[Source document]
Needless to say his commission salary dropped drastically. He started to worry about the apartment rent. He had to trade in his Mercedes for a Pinto. His girlfriend started bringing home strange black dudes with funky hats and Mr. T jewellry. Some of them were very paranoid. The final straw, before he saw the bottom, was when he purchased two scalper tickets for $200 for the Superbowl. His beloved Miami Dolphins were in it. Before going, he and his black chick did $200 worth of coke to see them through the game. All these purchases were in 1980's dollars. At the half time intermission, they crashed. They left and went back to the apartment to vacuum up another $200 (his emergency stash) of blow. They arrived back at the game five minutes before its conclusion. Friends described to him the most exciting second half they had ever witnessed. John went into rehab after that. Now he says he smokes only grass and he drinks; his sales fortunes returned. Oh, and he dumped the black girlfriend for a mousey secretary. I have always thanked John for that graphic autobiographical sketch of the coke spiral.
I mention that episode because things would have been far worse if John's drug of choice had been meth. He would have been painting his windows black, posting a killer dog in the front yard and sitting in his lemon tree all night long, armed with a sawed-off shotgun. There are those voices and hallucinations that take over after a while. They usually counsel very nutsy thoughts, like the man who said he was only throwing out a devil from his car, when it was actually the severed head of his son. Eventually, even the postman is really a narc. John was spared that final descent.
[/Source document]
[Records provided]
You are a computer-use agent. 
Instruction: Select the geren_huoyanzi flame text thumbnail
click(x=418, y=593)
[/Records provided]
[Records provided]
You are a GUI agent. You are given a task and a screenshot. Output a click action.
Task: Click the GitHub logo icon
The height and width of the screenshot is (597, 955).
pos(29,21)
[/Records provided]
Pick up the text about John's cocaine spiral and the dangers of meth, continuing after its last sentence.

Task result:
Instead of wasting their time on marijuana busts, the police should make every possible effort to stem the creation and flow of methamphetamine into our communities. It has trickled in already, but not to the extent that it has gripped the American mid-west. Those prairie farmers who have isolated properties may decide to end their illegal "crop rotation" and move on to meth production. They even have the legal access to a special ingredient, anhydrous ammonia, which can produce a super-potent form of meth. We can't afford to lose a generation of fine, upright 4-H'ers to this poison. Read Johnson's book to see how easily it could happen here.
© Bud Talkinghorn--The book was published in 2005 by Hazelden Foundation, Center City Minn. USA.